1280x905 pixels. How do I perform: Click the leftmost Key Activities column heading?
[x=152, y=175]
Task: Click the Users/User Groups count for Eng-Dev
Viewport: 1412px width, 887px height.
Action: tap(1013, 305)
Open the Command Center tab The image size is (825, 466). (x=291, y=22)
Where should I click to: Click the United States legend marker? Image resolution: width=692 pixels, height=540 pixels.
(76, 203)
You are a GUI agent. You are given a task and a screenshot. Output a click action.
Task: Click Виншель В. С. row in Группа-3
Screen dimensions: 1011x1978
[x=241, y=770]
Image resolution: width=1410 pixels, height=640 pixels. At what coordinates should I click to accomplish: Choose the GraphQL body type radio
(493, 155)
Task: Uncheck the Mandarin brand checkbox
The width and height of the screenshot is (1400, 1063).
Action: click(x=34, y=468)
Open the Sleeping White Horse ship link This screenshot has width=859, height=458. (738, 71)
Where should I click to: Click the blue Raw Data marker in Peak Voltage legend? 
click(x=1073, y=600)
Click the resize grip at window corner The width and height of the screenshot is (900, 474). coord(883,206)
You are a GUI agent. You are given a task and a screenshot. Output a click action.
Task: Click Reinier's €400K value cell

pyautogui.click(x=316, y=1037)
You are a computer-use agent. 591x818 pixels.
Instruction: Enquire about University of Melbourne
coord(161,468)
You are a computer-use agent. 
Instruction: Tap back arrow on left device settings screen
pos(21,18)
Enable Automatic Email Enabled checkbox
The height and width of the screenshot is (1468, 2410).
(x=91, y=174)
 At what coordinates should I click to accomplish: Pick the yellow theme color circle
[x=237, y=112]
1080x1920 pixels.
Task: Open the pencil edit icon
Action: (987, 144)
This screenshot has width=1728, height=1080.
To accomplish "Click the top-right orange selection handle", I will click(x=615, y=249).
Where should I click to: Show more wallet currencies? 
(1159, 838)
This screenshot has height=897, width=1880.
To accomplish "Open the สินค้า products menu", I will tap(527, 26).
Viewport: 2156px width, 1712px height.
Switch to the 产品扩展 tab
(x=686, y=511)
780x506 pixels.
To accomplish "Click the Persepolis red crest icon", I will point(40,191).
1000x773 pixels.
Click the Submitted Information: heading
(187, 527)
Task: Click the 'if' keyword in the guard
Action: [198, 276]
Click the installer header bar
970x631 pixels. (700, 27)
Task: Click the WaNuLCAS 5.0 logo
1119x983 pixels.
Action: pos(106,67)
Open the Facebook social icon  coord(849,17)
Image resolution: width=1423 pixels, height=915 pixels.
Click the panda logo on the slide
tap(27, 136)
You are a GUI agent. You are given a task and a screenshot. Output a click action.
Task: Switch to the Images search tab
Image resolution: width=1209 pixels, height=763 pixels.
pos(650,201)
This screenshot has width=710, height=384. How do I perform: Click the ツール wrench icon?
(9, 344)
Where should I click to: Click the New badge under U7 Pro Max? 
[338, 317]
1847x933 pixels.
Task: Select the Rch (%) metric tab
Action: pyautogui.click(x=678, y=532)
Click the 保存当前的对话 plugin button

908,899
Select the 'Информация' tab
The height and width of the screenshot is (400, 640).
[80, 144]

### WORK ITEM
The full listing should be output exactly, line for line.

### COMPLETED TASK
1280x905 pixels. How do I perform: Click the leftmost Key Activities column heading?
[x=152, y=175]
Task: Click the Users/User Groups count for Eng-Dev
Viewport: 1412px width, 887px height.
Action: tap(1013, 305)
Open the Command Center tab The image size is (825, 466). (x=291, y=22)
Where should I click to: Click the United States legend marker? Image resolution: width=692 pixels, height=540 pixels.
(76, 203)
You are a GUI agent. You are given a task and a screenshot. Output a click action.
Task: Click Виншель В. С. row in Группа-3
Screen dimensions: 1011x1978
[x=241, y=770]
Image resolution: width=1410 pixels, height=640 pixels. At what coordinates should I click to accomplish: Choose the GraphQL body type radio
(493, 155)
Task: Uncheck the Mandarin brand checkbox
The width and height of the screenshot is (1400, 1063).
Action: click(x=34, y=468)
Open the Sleeping White Horse ship link This screenshot has width=859, height=458. (738, 71)
Where should I click to: Click the blue Raw Data marker in Peak Voltage legend? 
click(x=1073, y=600)
Click the resize grip at window corner The width and height of the screenshot is (900, 474). coord(883,206)
You are a GUI agent. You are given a task and a screenshot. Output a click action.
Task: Click Reinier's €400K value cell

pyautogui.click(x=316, y=1037)
You are a computer-use agent. 591x818 pixels.
Instruction: Enquire about University of Melbourne
coord(161,468)
You are a computer-use agent. 
Instruction: Tap back arrow on left device settings screen
pos(21,18)
Enable Automatic Email Enabled checkbox
The height and width of the screenshot is (1468, 2410).
(x=91, y=174)
 At what coordinates should I click to accomplish: Pick the yellow theme color circle
[x=237, y=112]
1080x1920 pixels.
Task: Open the pencil edit icon
Action: (987, 144)
This screenshot has width=1728, height=1080.
To accomplish "Click the top-right orange selection handle", I will click(x=615, y=249).
Where should I click to: Show more wallet currencies? 
(1159, 838)
This screenshot has height=897, width=1880.
To accomplish "Open the สินค้า products menu", I will tap(527, 26).
Viewport: 2156px width, 1712px height.
Switch to the 产品扩展 tab
(x=686, y=511)
780x506 pixels.
To accomplish "Click the Persepolis red crest icon", I will point(40,191).
1000x773 pixels.
Click the Submitted Information: heading
(187, 527)
Task: Click the 'if' keyword in the guard
Action: [198, 276]
Click the installer header bar
970x631 pixels. (700, 27)
Task: Click the WaNuLCAS 5.0 logo
1119x983 pixels.
Action: pos(106,67)
Open the Facebook social icon  coord(849,17)
Image resolution: width=1423 pixels, height=915 pixels.
Click the panda logo on the slide
tap(27, 136)
You are a GUI agent. You are given a task and a screenshot. Output a click action.
Task: Switch to the Images search tab
Image resolution: width=1209 pixels, height=763 pixels.
pos(650,201)
This screenshot has width=710, height=384. How do I perform: Click the ツール wrench icon?
(9, 344)
Where should I click to: Click the New badge under U7 Pro Max? 
[338, 317]
1847x933 pixels.
Task: Select the Rch (%) metric tab
Action: pyautogui.click(x=678, y=532)
Click the 保存当前的对话 plugin button

908,899
Select the 'Информация' tab
The height and width of the screenshot is (400, 640).
[80, 144]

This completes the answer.